● **Text block**
[BEGIN]

With the government emphatically rejecting even the notion of negotiation, the stakes have never been higher – but with a number of strikes, and a plethora of protests behind us, the movement to save our NHS is in fighting spirit.
Public support for the junior doctors is high, but it really is make or break from now. Either we capitulate and give in, or we escalate. Judging from the energy and feeling from the protesters from both within and outside the health-service, my money is on us fighting to win.
The march itself was large and excitable. There was a real feeling of this becoming more than a bunch of protests and strikes. The people on the streets, as well as those tweeting and facebooking support from across the country are very conscious of themselves as a movement. There is an understanding from both junior doctors and the supporting public that we are fighting for the very fabric of our society. As Yannis Gourtsoyannis so eloquently put it, this dispute highlights the very failings of the austerity programme and exposes the intent of those implementing it.
The rally was a joint effort between teachers and health workers. This strike is eminently political now, and we all have a common enemy in Jeremy Hunt. But as Mark Serwotka pointed out, it’s Cameron and Osborne who are the real architects and who have the most to lose.
Emphatic and resolute speeches were in abundance, as Lauren Gavaghan confirmed that we will not give in until we have won, and Jolyon Rubenstein pointed to the health-workers and teachers who make up the very fabric of our society, and declared that it is they who we will defend till the last.
Both Jeremy Corbyn and John McDonnell called Hunt out for being unwilling to negotiate, and they were unafraid to point out the real motives behind the declared imposition of the contract. Corbyn condemned the “selling off of assets to private companies”. McDonnell declared that they would be with them in the streets, in parliament and beyond, and that when they came for the teachers, that they would be with them too. The spirited crowd enjoyed Corbyn’s remark that “not all Jeremys are bad”… Don’t we know.
This dispute marks the fault-line in British politics, and has the potential – if we stay in the streets and build support in every community and workplace, gaining solidarity across the unions – to bring this government to its knees.

[END]

● **What you will do**
According to the march report, which two groups put on the rally together? The lines below come from a different source than the march report.

● **Provided material**
[BEGIN]

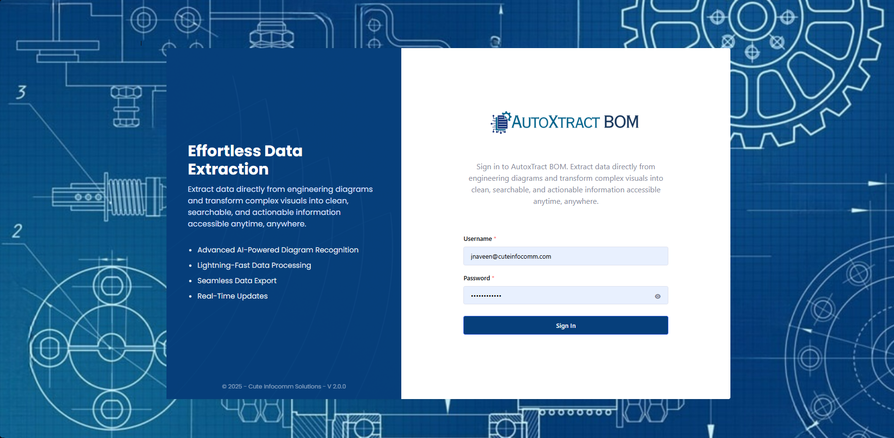Select the Real-Time Updates bullet
This screenshot has width=894, height=438.
(232, 296)
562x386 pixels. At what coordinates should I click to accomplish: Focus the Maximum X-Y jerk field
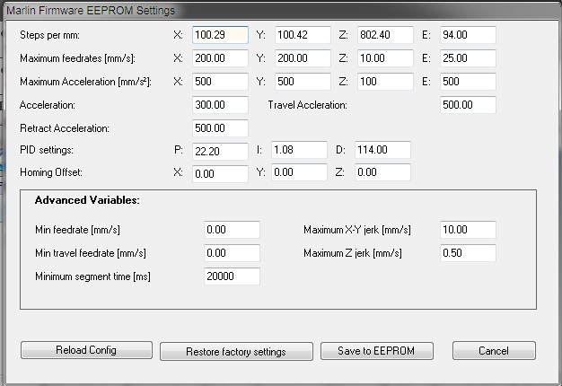pos(468,230)
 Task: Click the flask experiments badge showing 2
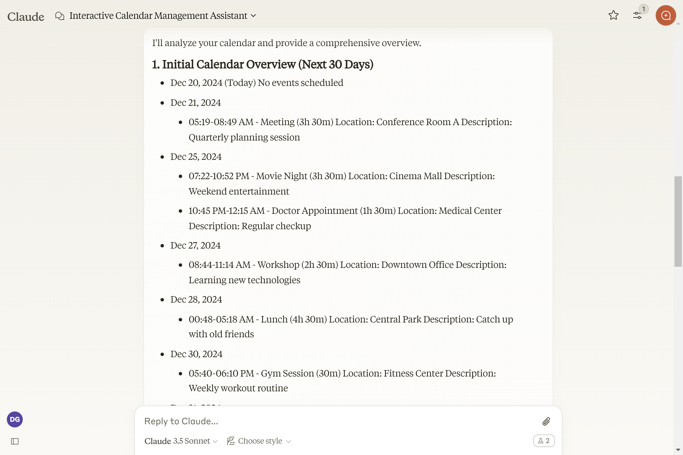point(544,441)
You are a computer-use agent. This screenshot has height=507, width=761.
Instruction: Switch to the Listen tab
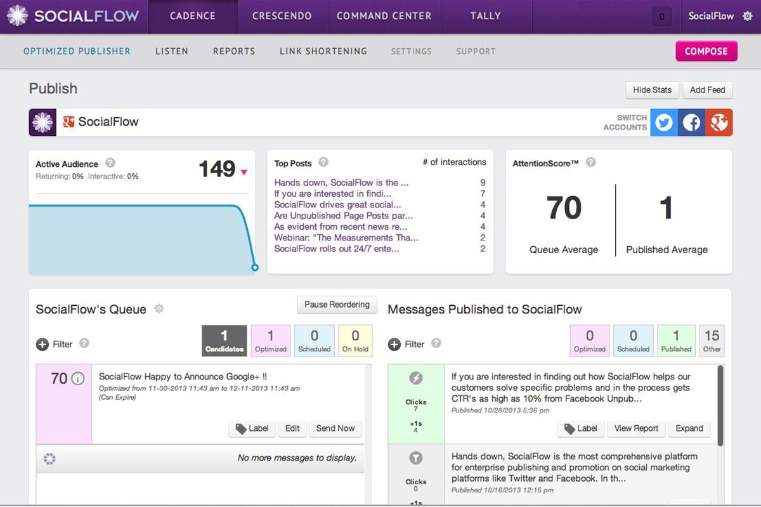pos(171,51)
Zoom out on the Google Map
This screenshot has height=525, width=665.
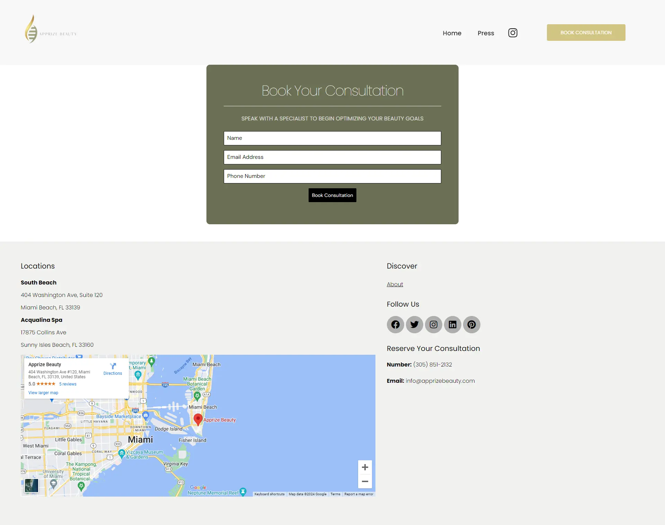(x=365, y=482)
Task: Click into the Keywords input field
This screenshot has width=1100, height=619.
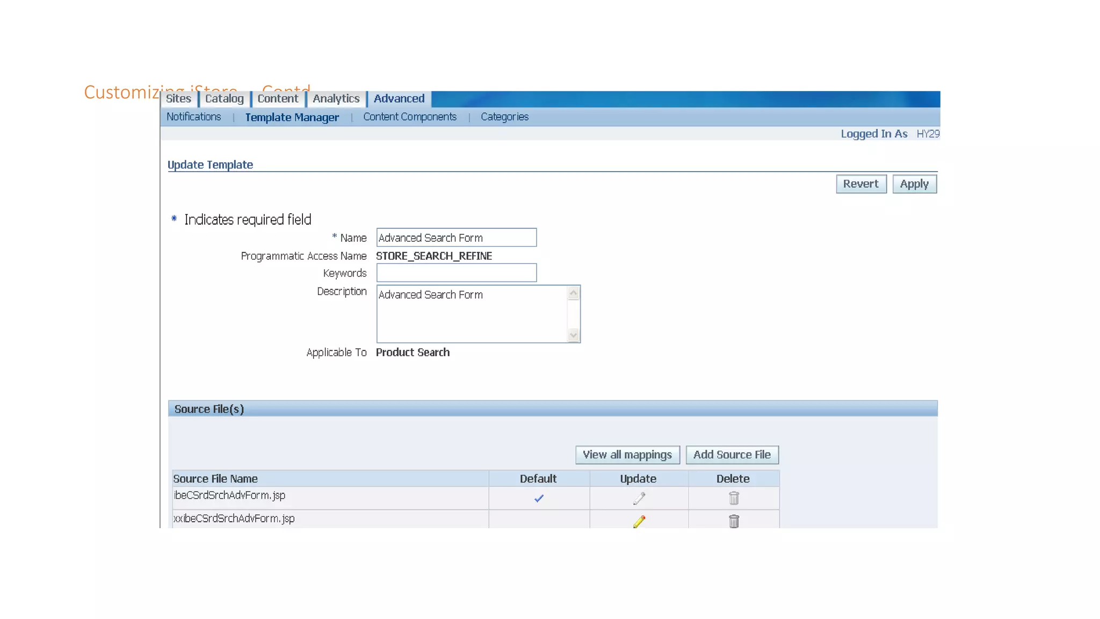Action: click(x=456, y=273)
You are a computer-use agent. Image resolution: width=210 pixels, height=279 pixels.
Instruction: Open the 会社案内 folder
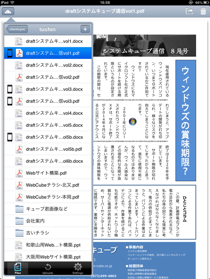click(48, 221)
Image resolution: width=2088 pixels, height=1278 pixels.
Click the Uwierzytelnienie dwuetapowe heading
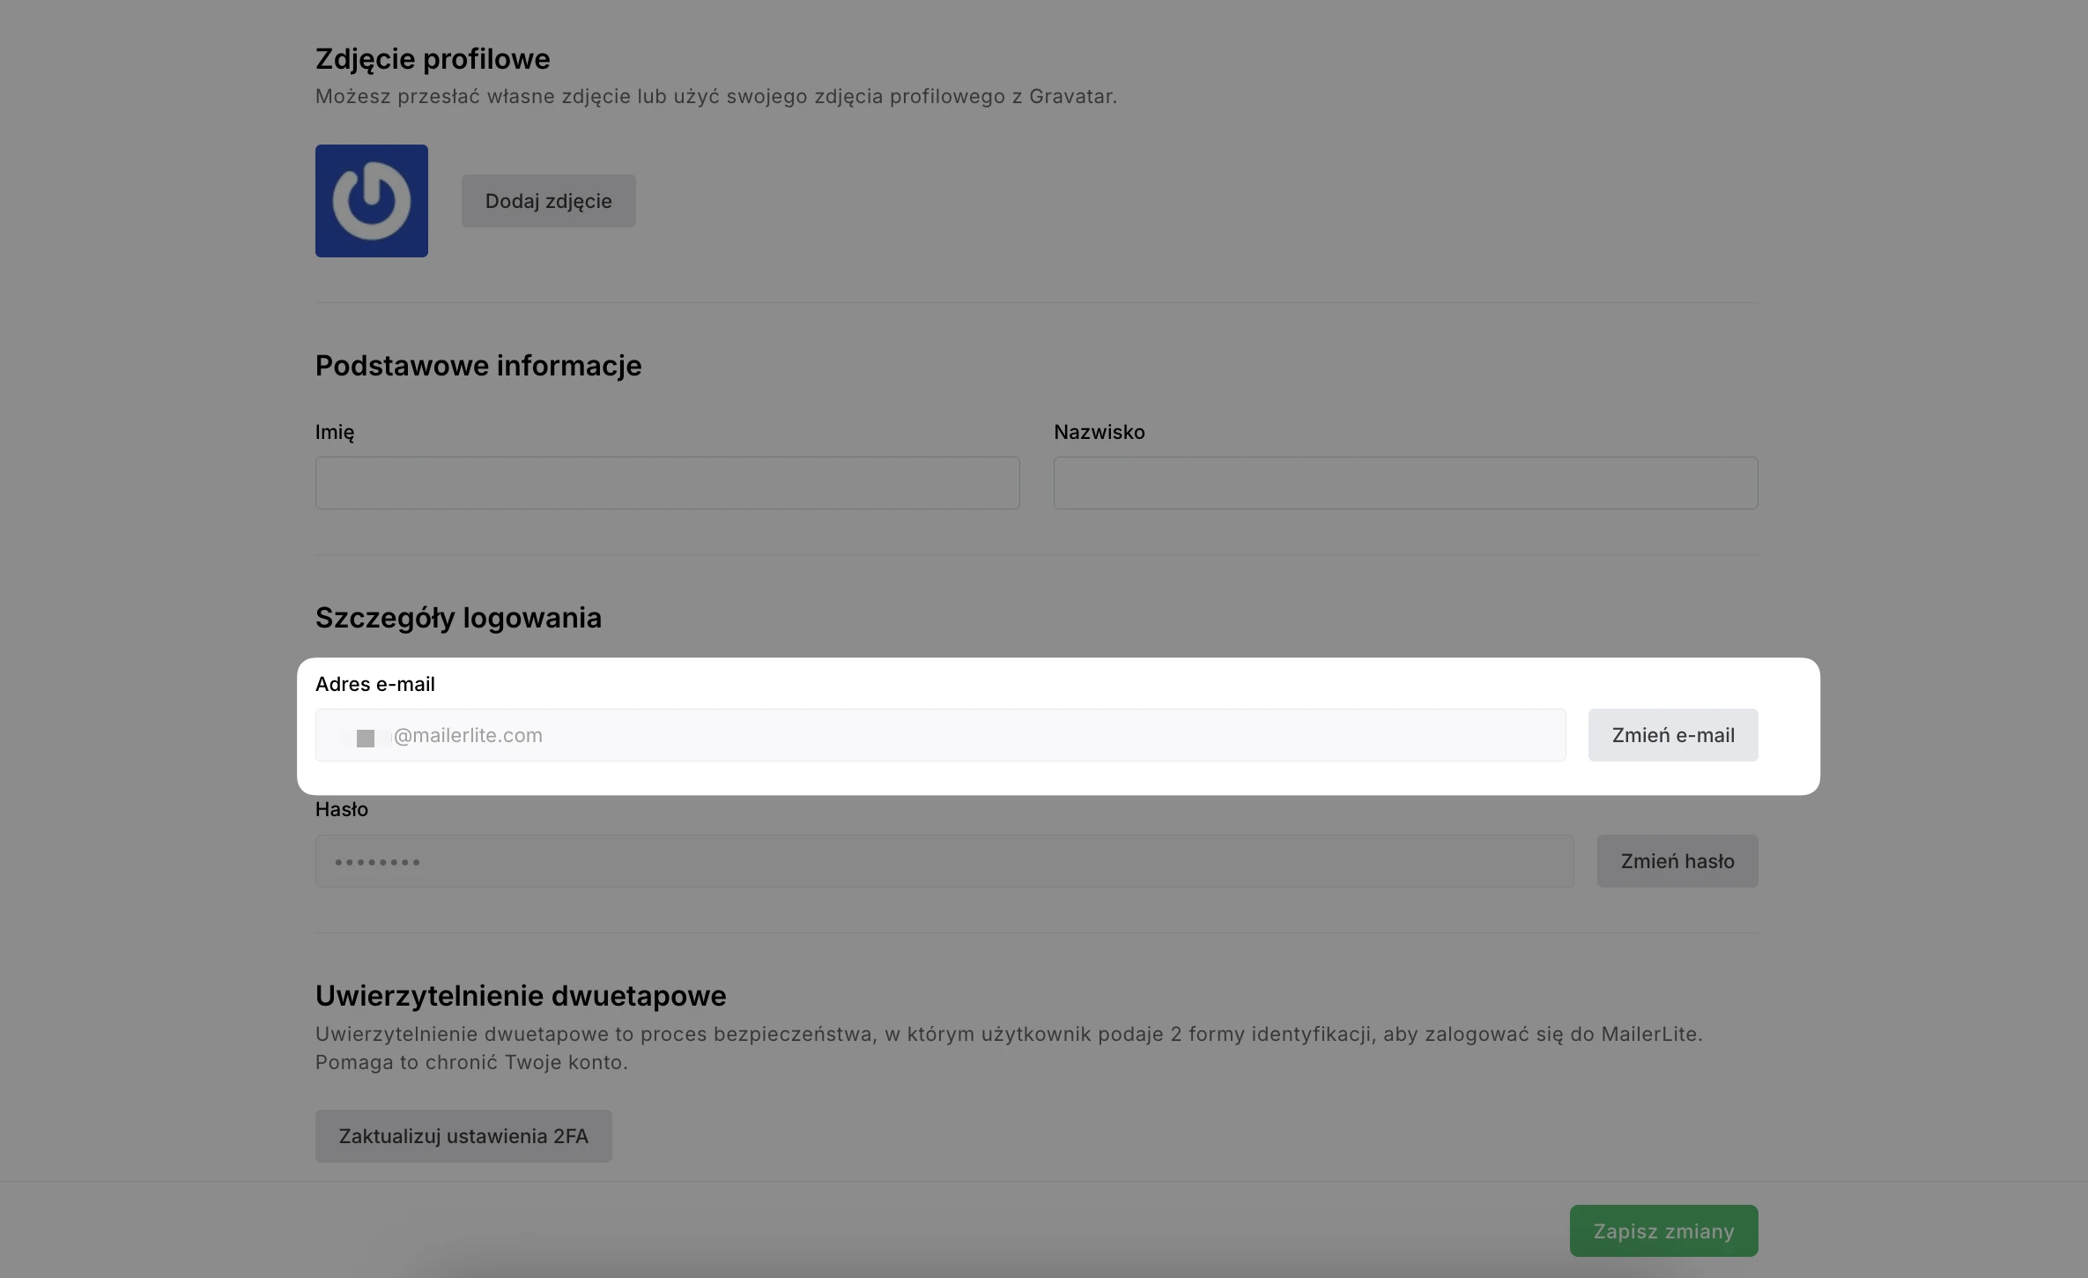(521, 996)
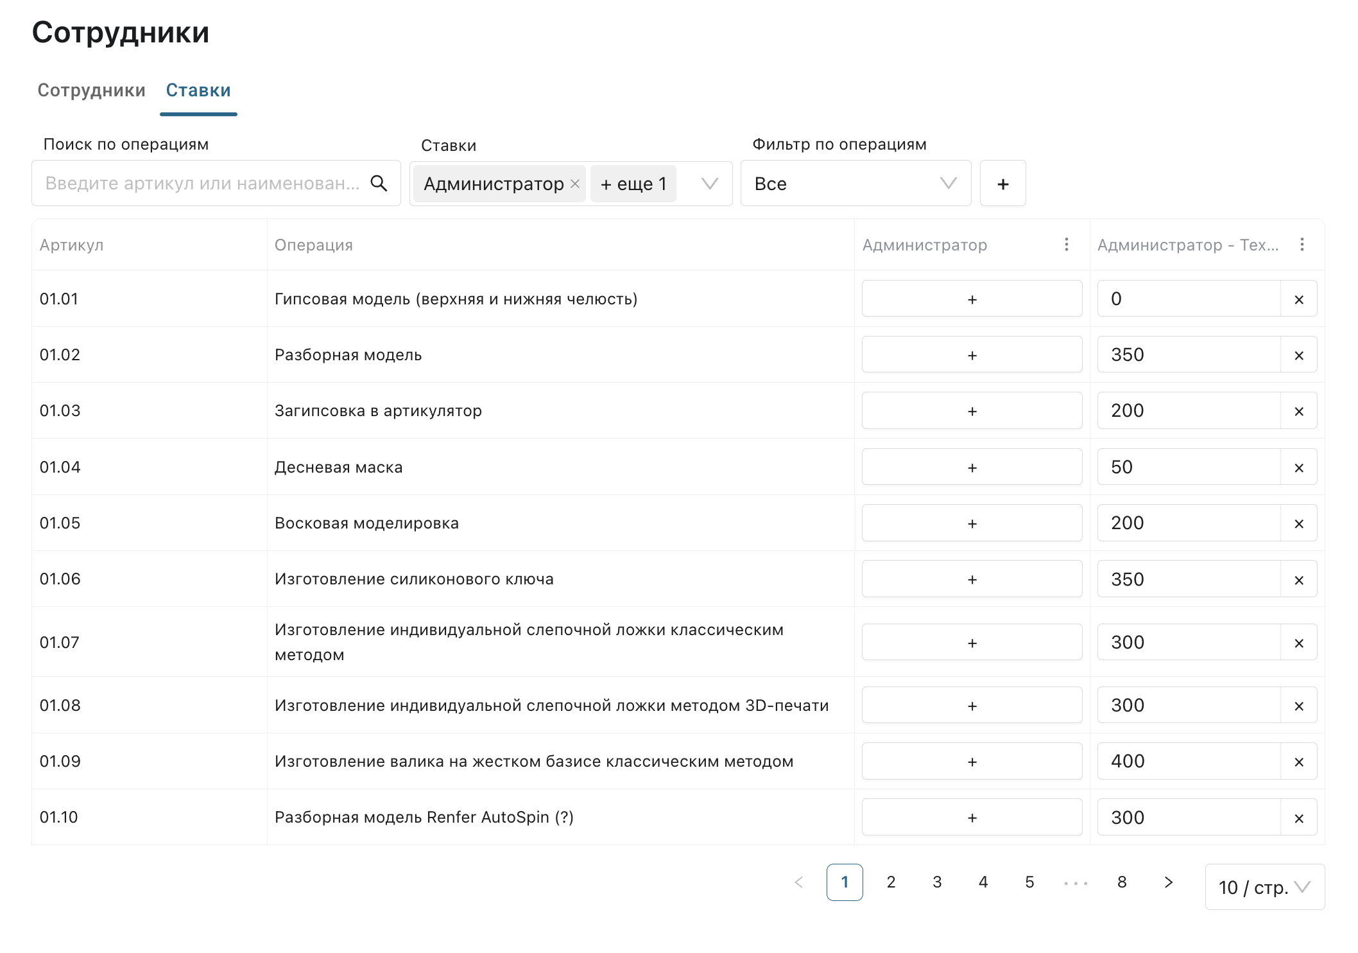Clear the 400 rate in row 01.09
The image size is (1358, 953).
[x=1298, y=762]
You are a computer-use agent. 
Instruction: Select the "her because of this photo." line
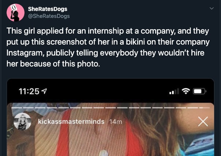(53, 64)
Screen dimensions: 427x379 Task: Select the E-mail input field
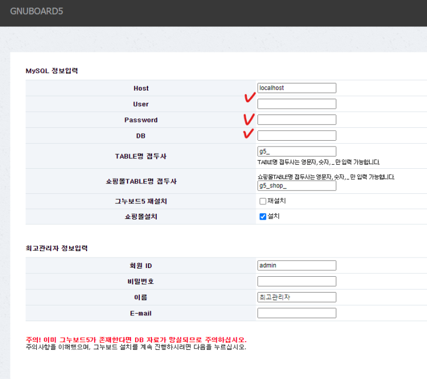tap(297, 313)
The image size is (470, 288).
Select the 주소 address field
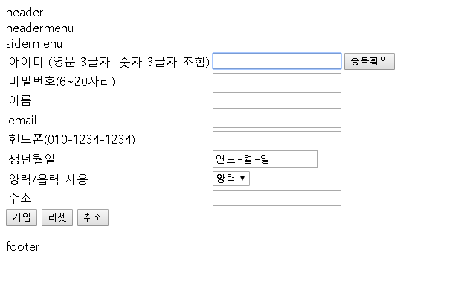click(x=277, y=198)
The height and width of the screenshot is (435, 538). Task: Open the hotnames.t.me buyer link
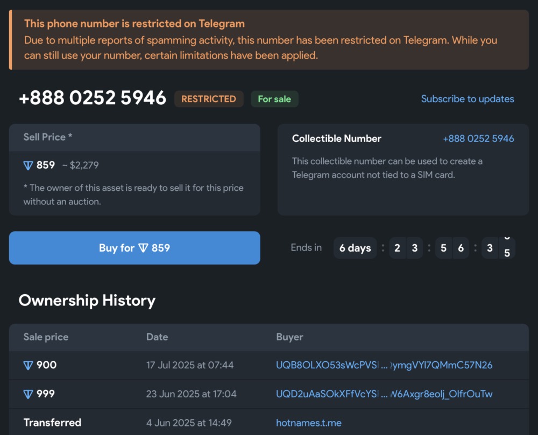pos(308,423)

[END]

● **Answer to the exercise**
Teachers and health workers.